■ SOURCE

Thursday, August 14, 2008

What can be recycled?

Reduce, Reuse, Recycle. Reduce, reuse and recycle are all ways to reduce solid waste buildup in landfills. Reduce means lessening the amount of items or resources being consumed and finding alternatives to reduce our use. Reuse means extending the 'life' of an item or repurposing it rather than discarding it.

Materials to recycle in Cochise County. When the transfer stations start accepting recyclable materials, they will probably accept plastics, aluminum and steel cans, old newspaper, old corrugated cardboard, sorted office paper, mixed paper, and scrap metal. Current market prices for a lot of these materials, particularly plastics, aluminum and steel cans, and office paper, are quite high.

Plastics. Usually only #1 (PET, PETE - Polyethylene terephthalate; soft drink and water bottles), and #2 (HDPE - High density polyethylene; milk, juice, and water bottles) plastics are accepted at recycling facilities and that is likely to be the case in Cochise County for the foreseeable future. Trash and retail bags are also HDPE but are usually NOT accepted for recycling. PVC (#3 - Polyvinyl chloride; juice bottles, PVC piping) is hard to recycle because of its high chlorine content and many additives, and a small amount of PVC can contaminate a batch of PET and HDPE.
Mixed paper usually includes glossy paper (catalogs and magazines) but this material is harder to recycle as it has a clay coating that some paper mills can't handle. Paper is the number one material that we throw away. For every 100 pounds of trash we throw away, 35 pounds is paper. Newspapers take up about 14 percent of landfill space, and paper in packaging accounts for another 15 to 20 percent.

■ REQUIREMENTS
a. In the recycling post, how many pounds of every 100 pounds of thrown-away trash are paper?
b. Using the recycling post, explain in one to three sentences why PVC is hard to recycle.
c. Carry on the recycling post from its final sentence, keeping to its topic and tone.

■ DATA SHOWN
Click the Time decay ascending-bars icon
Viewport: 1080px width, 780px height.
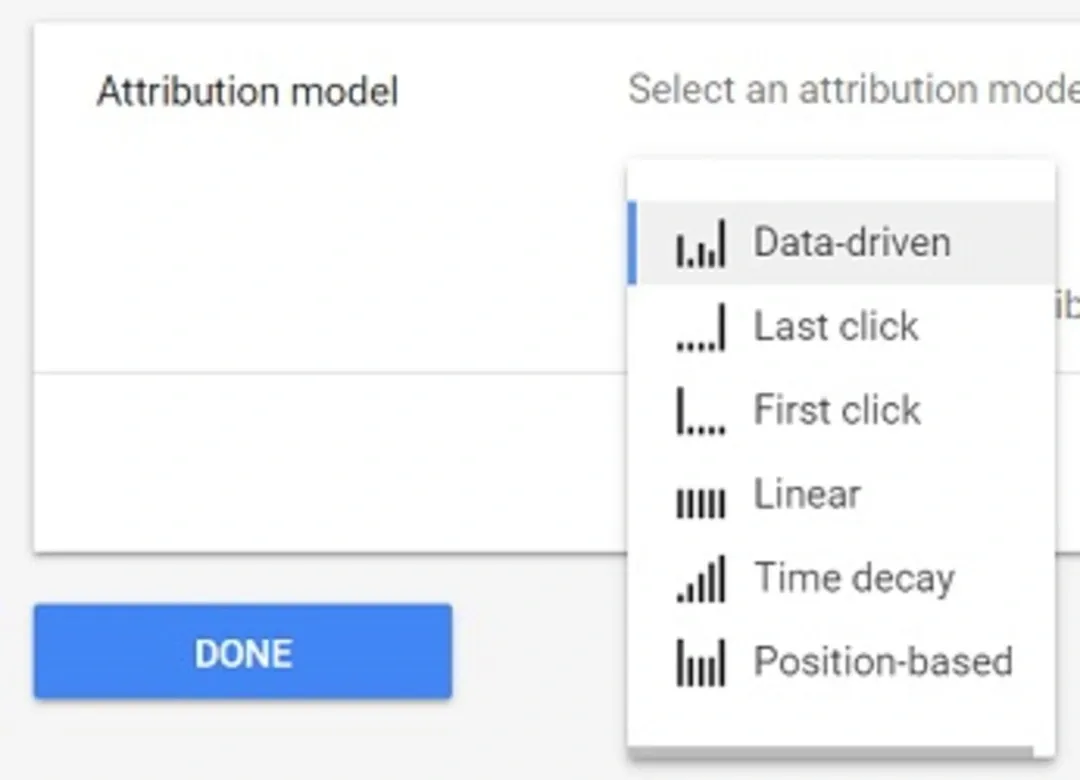click(700, 579)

■ ANSWERS PER TASK
a. 35 pounds.

b. PVC is hard to recycle because it has a high chlorine content and many additives. Even a small amount of it can contaminate a batch of PET and HDPE.

c.
Glass is usually not recycled back into new glass. It is collected in Tucson but is currently ground up for use as a filler in concrete and road surfacing materials. I don't expect glass to be recycled in Cochise County at all. If you collect glass, drop it off at one of the 15 recycling collection centers in Tucson next time you're up there.

Sunday, July 20, 2008

Recycling - Where to Go?

For now, residents of Portal, Paradise and Whitetail can drop off recyclables at points removed - Willcox, Douglas, and Tucson. By the end of the year (and I hope sooner), there will be facilities for collecting recycables at all the urban and rural transfer stations in Cochise County. (See Department of Solid Waste for the locations of all the 14 transfer stations. Portal/Paradise is listed as a rural transfer station but, as you know, a roll-off container for collecting solid waste does not stay there.) In the meantime you can leave your plastics, paper, cans, aluminum, cardboard, and scrap metal at:

FRV Metals and Recycling - 789 N. Douglas Ave., Douglas (On the west side of town near Pirtleville) 364 3671. Accepts metal, cardboard, paper, aluminum, cans.


Express Recycling - 700 E. Maley St., Willcox (Near VTC offices, at the Twin Lakes turnoff) 384 4196. Accepts plastic, metal, cardboard, and aluminum.


City of Willcox accepts paper and cardboard in dumpsters on Railroad Avenue.


Further afield, there are 15 locations in Tucson that accept recyclables (Paper, plastic, cardboard, metal, aluminum, and glass); see Tucson Clean and Beautful for the locations of these dropoff sites. (The home page for Tucson Clean and Beautiful has some useful information too.)
There is no facility in Cochise County that I am aware of that accepts glass for recycling. (More on that next week.)

Thursday, July 10, 2008

Recycling Update

Last year Cochise County commissioned R. W. Beck, Inc., to assess the current state of the County's solid waste operations and assess the economics of undertaking recycling across the County. Beck submitted an interim report on May 19 and met with members of the Recycling Committee and County officials on June 9. They will make a final presentation to the Rate Review Board and to the Board of Supervisors on August 12.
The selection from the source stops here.